* **ЧТО ТРЕБУЕТСЯ**
**1)** Установите, согласуются ли с текстом о перестройке утверждения (а), (б) и (в). На каждое ответьте «да» или «нет» и приведите точную цитату из текста, которая это решает. (а) Записку о разделении КПСС на две партии Горбачёв получил от Александра Яковлева. (б) Получив записку, Горбачёв начал открытое обсуждение с её автором. (в) Выступая перед журналистами в 1986 году, Горбачёв назвал прессу возможной оппозицией.
**2)** Переведите на английский язык предложение из текста о перестройке: «На самом же деле Горбачёв давно перестал быть коммунистом с точки зрения устава».
**3)** Подхватите текст о перестройке и допишите его продолжение, начиная сразу после последнего приведённого предложения.

* **ФРАГМЕНТ ТЕКСТА**
# # # # # # #

Тысяча девятьсот восемьдесят пятый год – начало перестройки. Горбачёв своими лозунгами ещё весь в социализме и объявляет год "Ускорения". Он Лидер коммунистической партии, необходимость которой у власти ни у кого не вызывает сомнения. И вдруг он получает записку от Александра Яковлева, в которой тот говорит не о чём ином, как о необходимости "разделения КПСС на две партии, которые бы образовали демократическое поле соперничества. На этом пути они бы обновлялись, сменяли на основе свободных выборов друг друга у власти. Общество получило бы мощный заряд динамизма".

Не будем спорить о том, нужна ли на самом деле демократическому обществу многопартийная система. Опыт многих стран показывает, что существование даже двух партий приводит к бесконечной борьбе этих партий между собой за власть, а не за благо народа, о котором они в пылу борьбы фактически не то чтобы забывают совсем, но им некогда даже подумать по-настоящему, а чтобы что-то сделать реально полезное, так и совсем не хватает ни сил, ни времени.

В то время, когда поступила Записка Яковлева, Горбачёв возглавлял партию, в истории которой давно было покончено с оппозицией, партией, исповедовавшей в своём уставе возможность существования только одной партии. Казалось бы, получив другое мнение, отличающееся от уставных и программных положений, начни, как и положено настоящему честному коммунисту, открытый принципиальный разговор с оппонентом. На самом же деле Горбачёв давно перестал быть коммунистом с точки зрения устава. Потому обсуждений открытых не было, но, выступая перед журналистами в одной из встреч 1986 года, тогдашний генеральный секретарь коммунистической партии Горбачёв неожиданно заявил опешившим слушателям:

– Многие из наших консервативных проявлений, ошибок и просчётов, вызывающих застой мысли и действия и в партии, и в государстве, связаны с отсутствием оппозиции, альтернативы мнений, оценок. И здесь, на нынешнем этапе развития общества, такой своеобразной оппозицией могла бы стать наша пресса.

# # # # # # #

[Строки набора данных]

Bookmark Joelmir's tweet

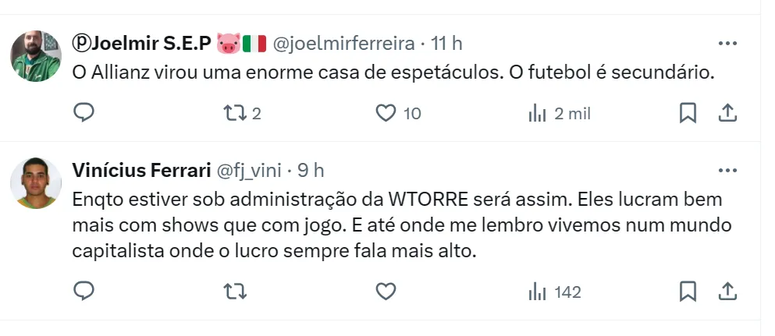click(x=688, y=114)
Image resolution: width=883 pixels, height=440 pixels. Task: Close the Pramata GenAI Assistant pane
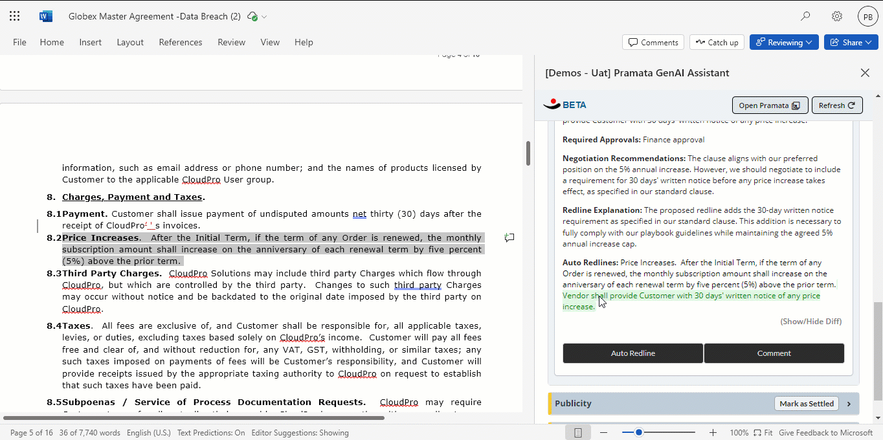(x=865, y=72)
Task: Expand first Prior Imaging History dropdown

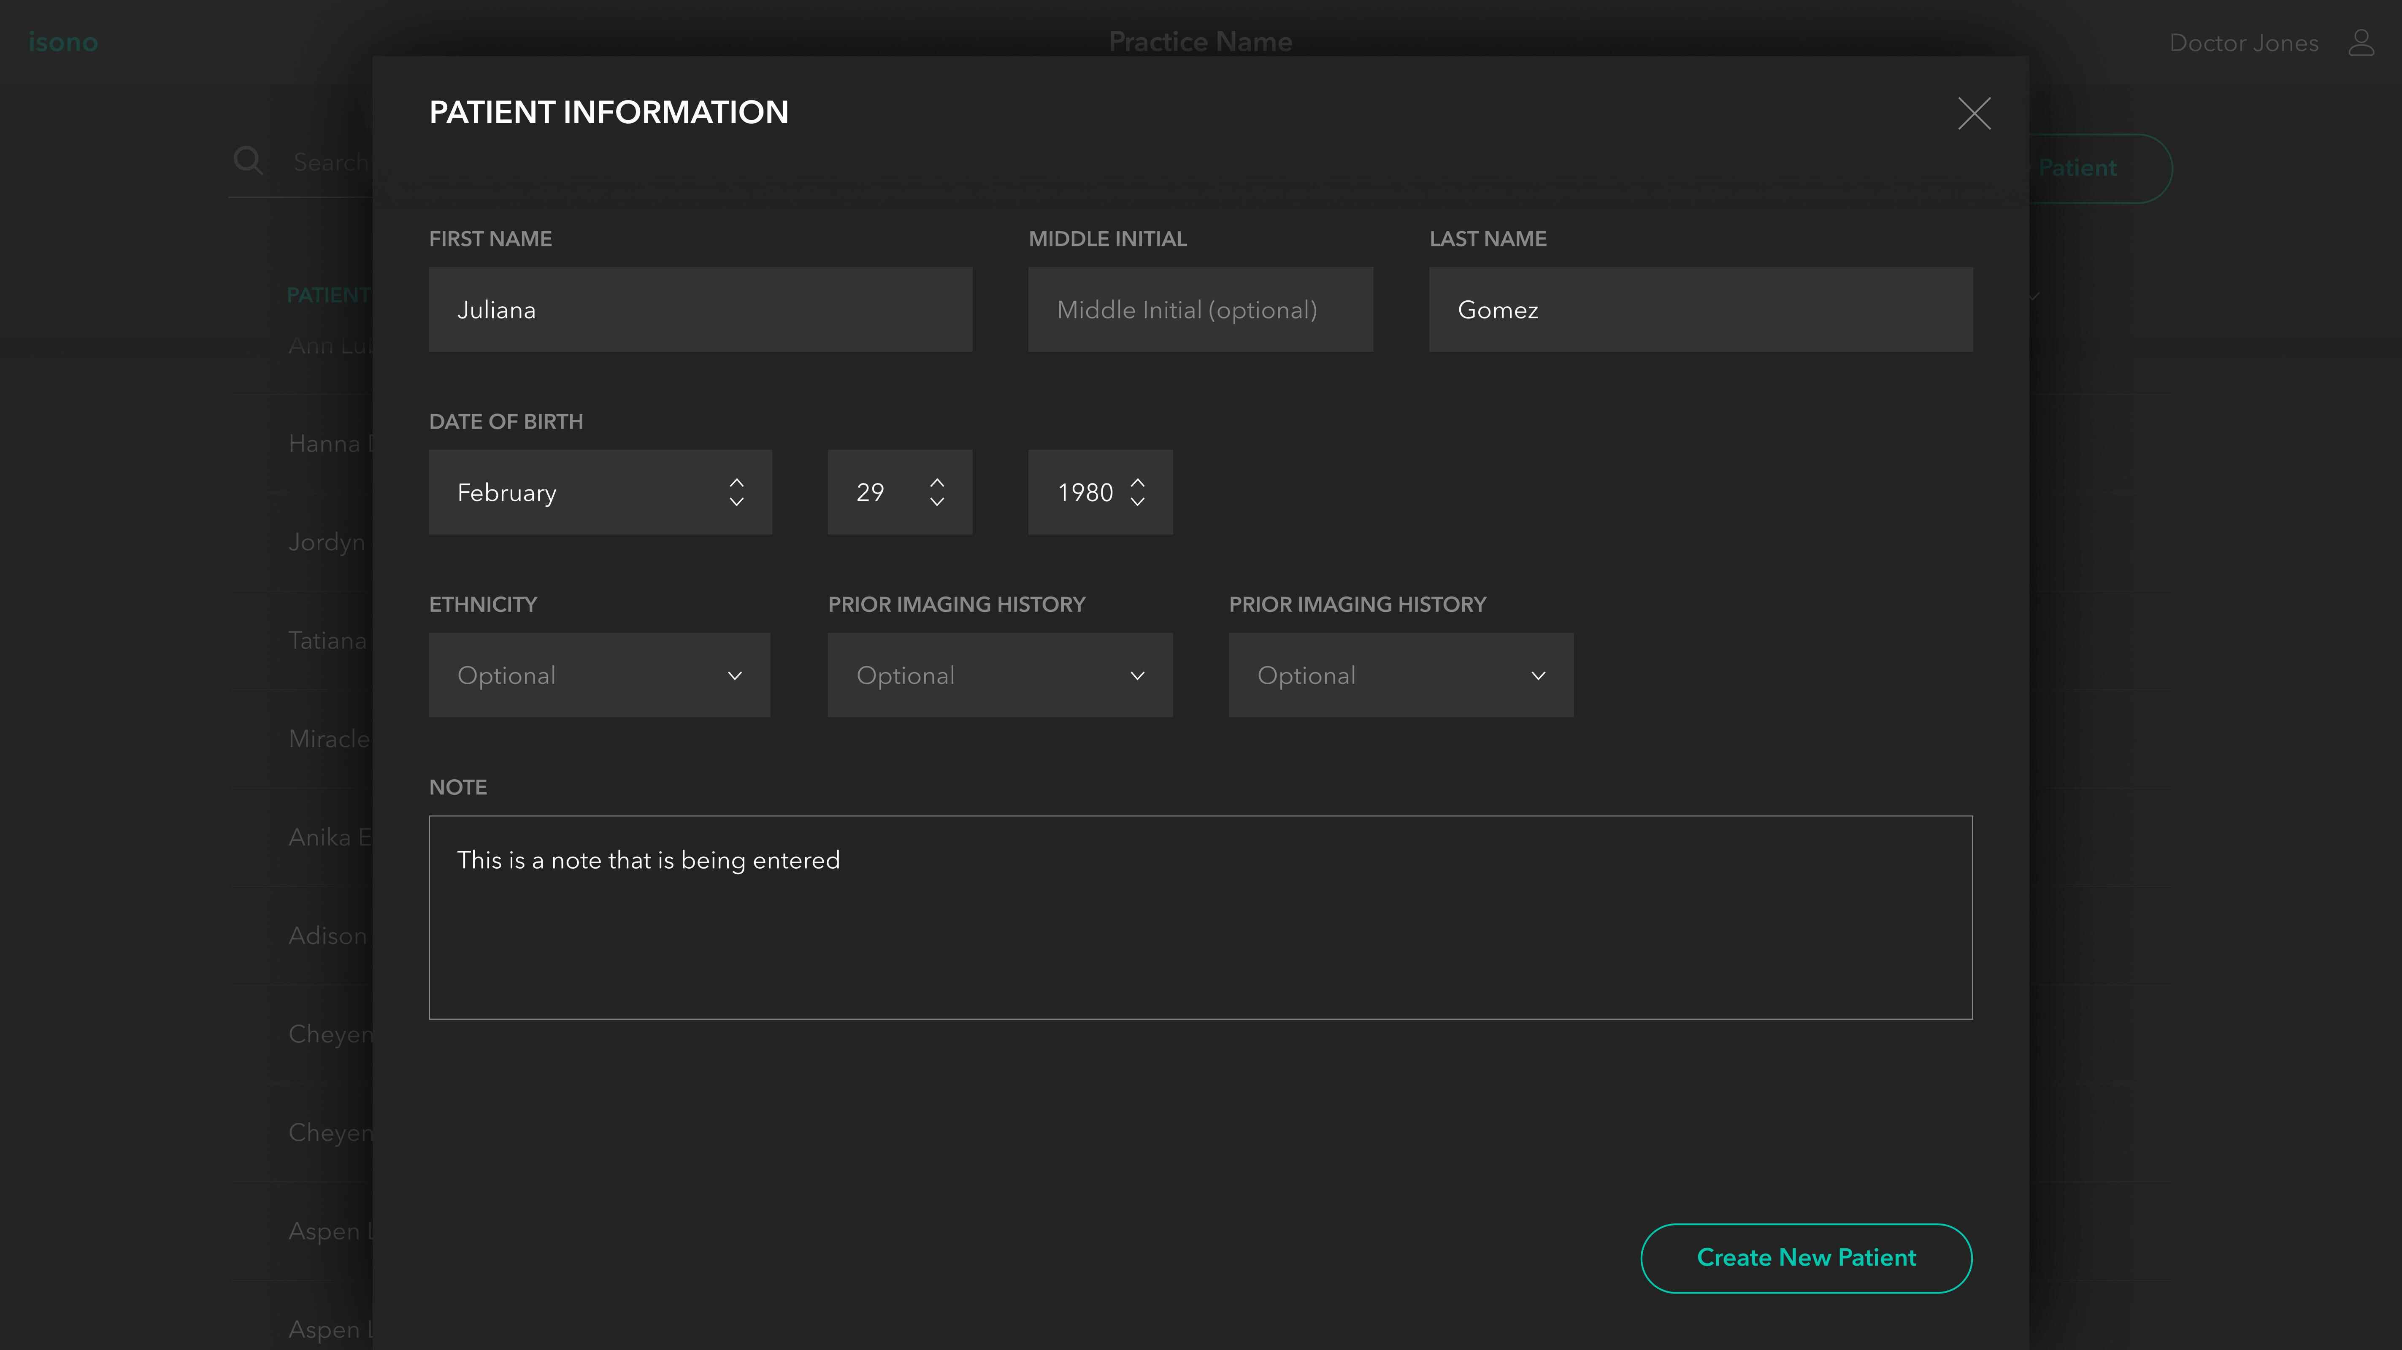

# # # # # # #

* **ОТВЕТЫ ПО ПОРЯДКУ**
**1)**
(а) Да: «И вдруг он получает записку от Александра Яковлева».
(б) Нет: «Потому обсуждений открытых не было».
(в) Да: «такой своеобразной оппозицией могла бы стать наша пресса».

**2)** In reality, however, Gorbachev had long since ceased to be a communist from the standpoint of the party statute.

**3)**
Горбачёв, говоря эти слова, предлагая журналистам занять вакантное место оппозиции власти, явно забыл, как только что убрал из состава ЦК оппозиционеров с другими мнениями и оценками Гришина и Романова, оппозиционеров в том смысле, что могли занять его кресло, которое он, захватив, уж не собирался никому отдавать. Но не в том ли главное, что слова Горбачёва как нельзя более отражали мысль Записки Александра Яковлева? И не потому ли этот самый автор Записки преобразовался в главного идеолога партии, ставшего за спиной всех оппозиционных власти газет и журналов, ставшего стеной защиты и опоры всем пузырькам, начавшим свой бурный подъём к закипавшей поверхности жизни государства? Не он ли был тем самым дубовым поленом, подброшенным в старый самовар для скорейшего закипания?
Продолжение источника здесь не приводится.